Chapter 12. Ray in the Enterprise

Deploying software in enterprise environments often comes with additional requirements, especially regarding security. Enterprise deployments tend to involve multiple stakeholders and need to provide service to a larger group of scientists/engineers. While not required, many enterprise clusters tend to have some form of multitenancy to allow more efficient use of resources (including human resources, such as operational staff).

Ray Dependency Security Issues

Unfortunately, Ray’s default requirements file brings in some insecure libraries. Many enterprise environments have some kind of container scanning or similar system to detect such issues.1 In some cases, you can simply remove or upgrade the dependency issues flagged, but when Ray includes the dependencies in its wheel (e.g., the Apache Log4j issue), limiting yourself to prebuilt wheels has serious drawbacks. If you find a Java or native library flagged, you will need to rebuild Ray from source with the version upgraded. Derwen.ai has an example of doing this for Docker in its ray_base repo.
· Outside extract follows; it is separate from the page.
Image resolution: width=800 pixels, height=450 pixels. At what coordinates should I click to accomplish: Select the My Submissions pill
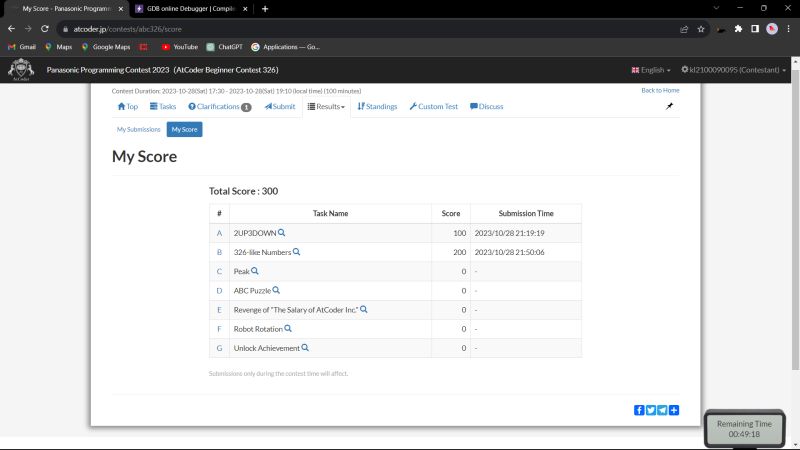click(x=138, y=129)
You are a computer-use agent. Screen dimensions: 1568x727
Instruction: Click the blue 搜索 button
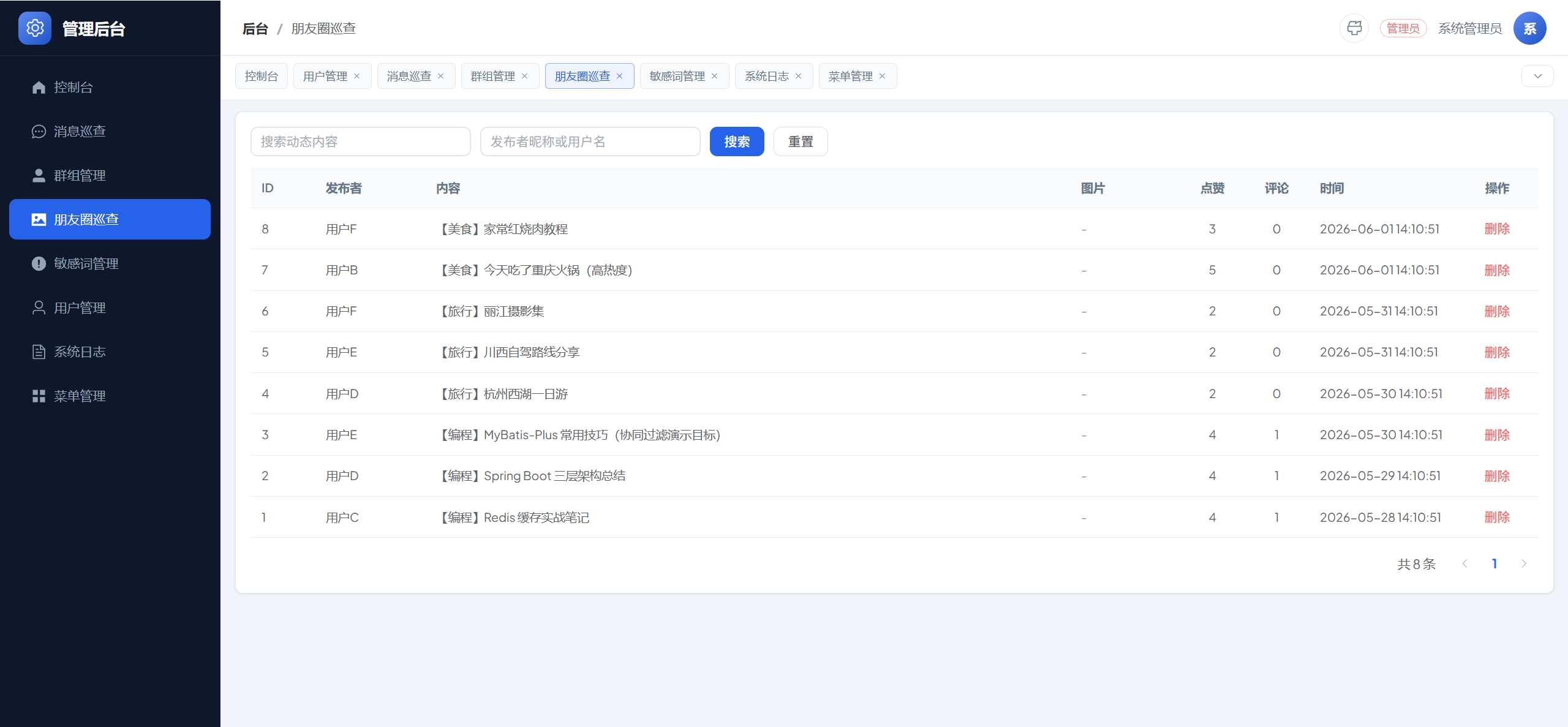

Interacting with the Existing Tools

Enterprise deployments often involve interaction with existing tools and the data they produce. Some potential points for integration here are using Ray’s dataset-generic Arrow interface to interact with other tools. When data is stored “at rest,” Parquet is the best format for interaction with other tools.

Using Ray with CI/CD Tools

When working in large teams, ...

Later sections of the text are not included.